### Problem statement
The goal here is an exact copy of the entries below, without their pictures.

Supplied records: Begin

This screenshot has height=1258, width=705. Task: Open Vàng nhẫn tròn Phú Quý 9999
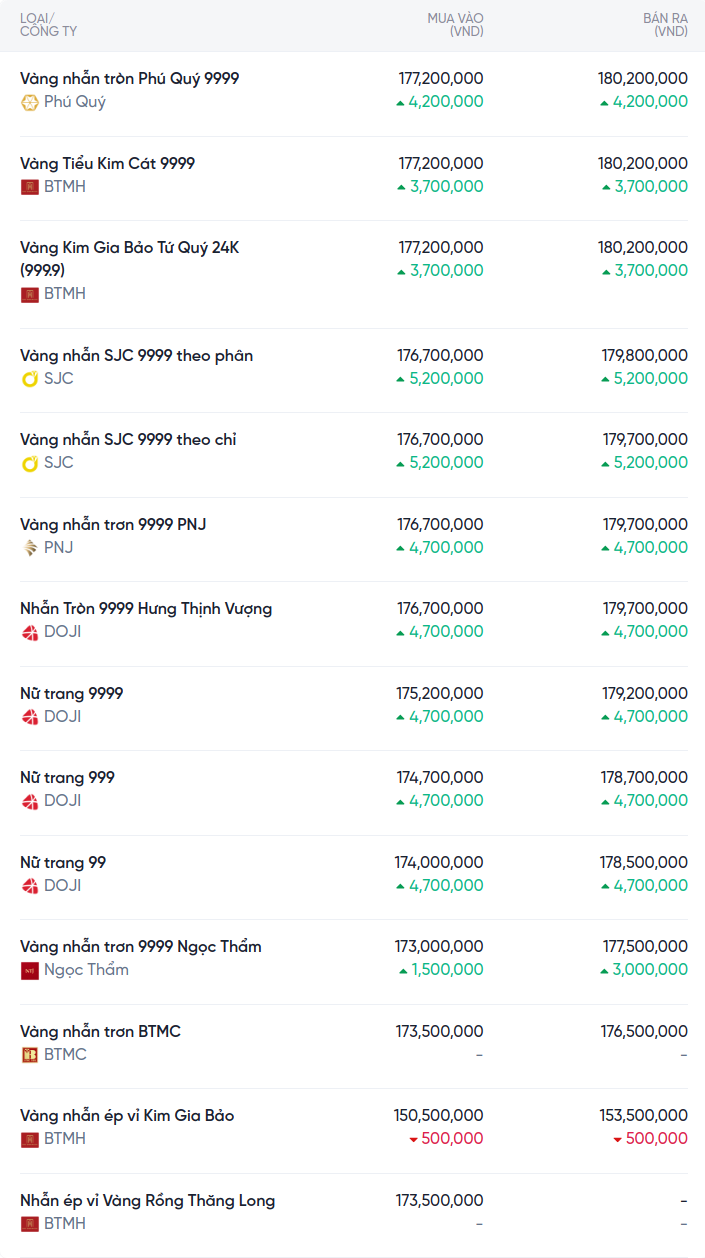point(129,78)
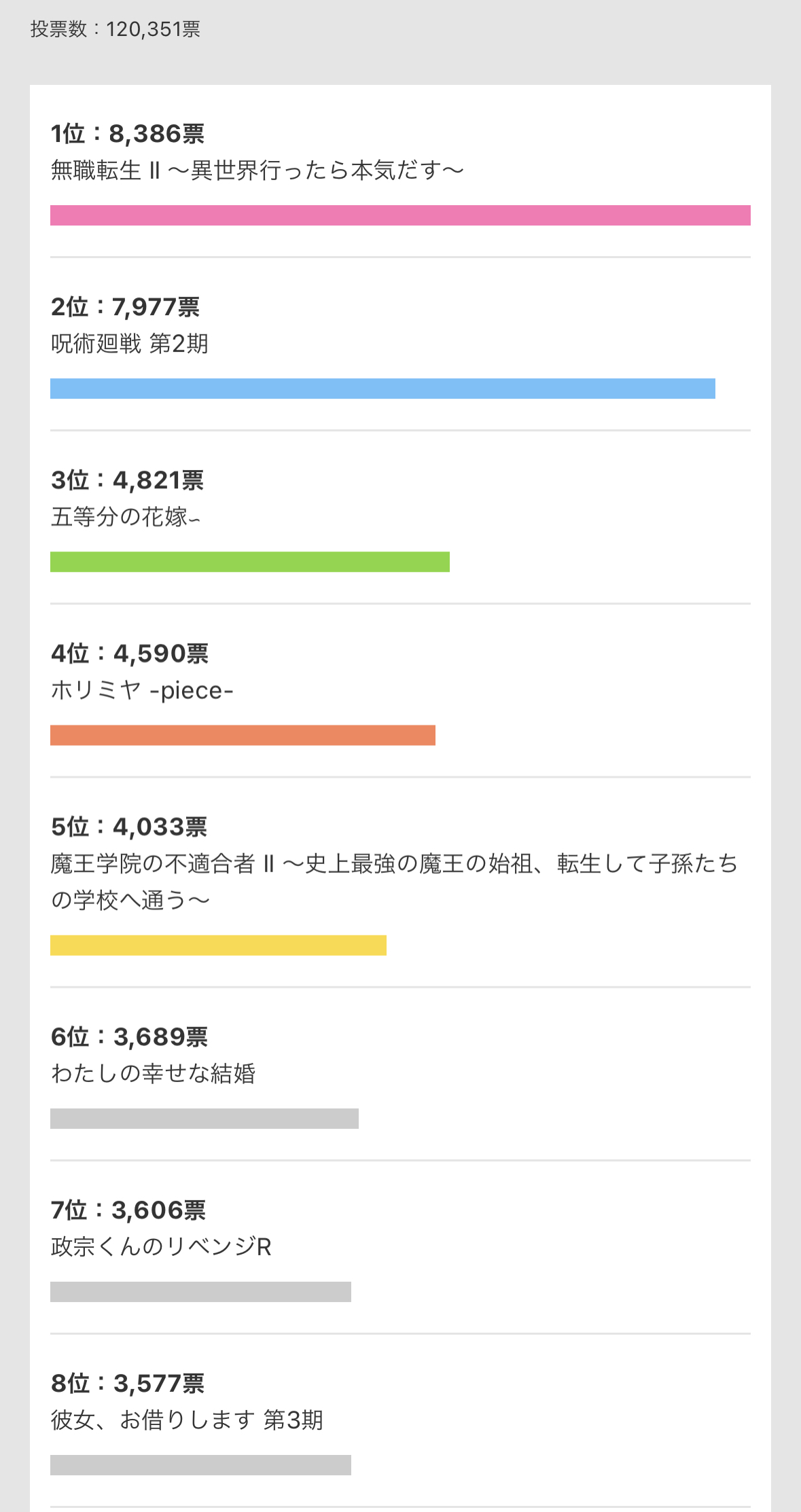This screenshot has height=1512, width=801.
Task: Select the title ホリミヤ -piece-
Action: coord(142,690)
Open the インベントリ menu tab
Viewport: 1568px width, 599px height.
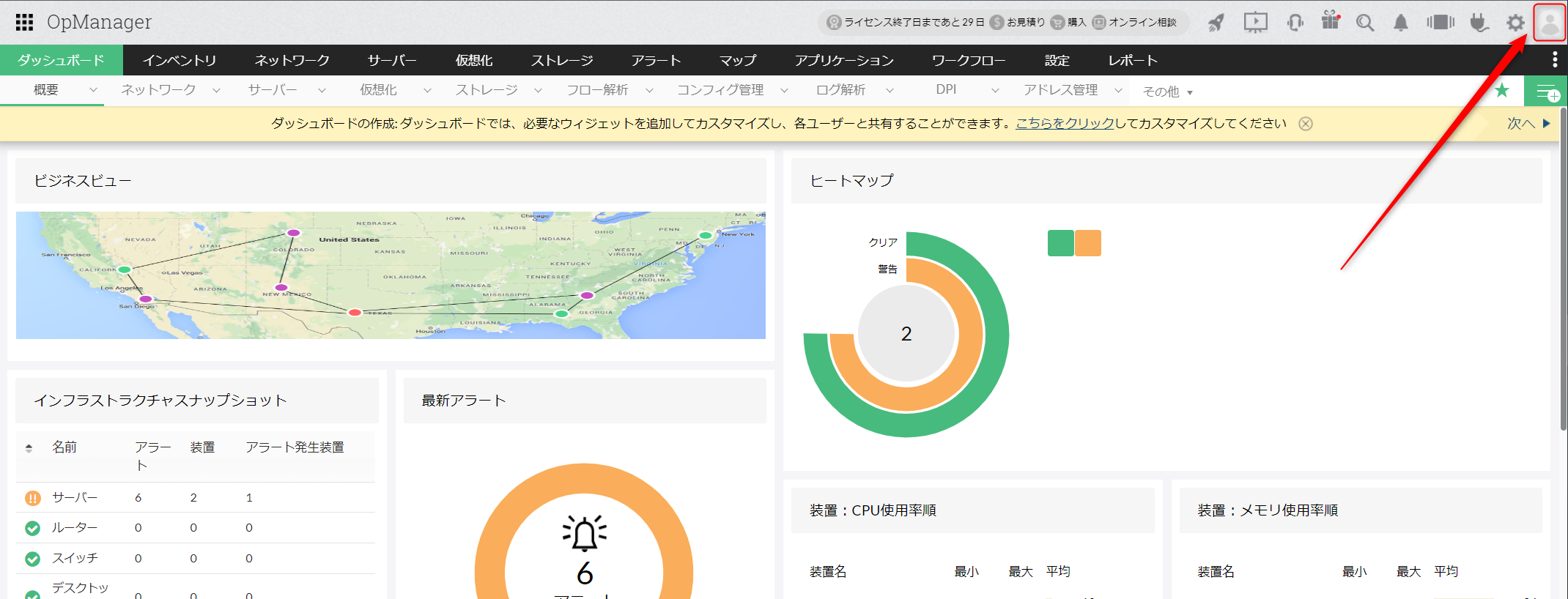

Supplied records: End

### Result for this exercise
This screenshot has height=1258, width=705. Task: Open Vàng nhẫn tròn Phú Quý 9999
point(129,78)
This screenshot has height=1512, width=801.
Task: Select the title ホリミヤ -piece-
Action: coord(142,690)
Open the インベントリ menu tab
Viewport: 1568px width, 599px height.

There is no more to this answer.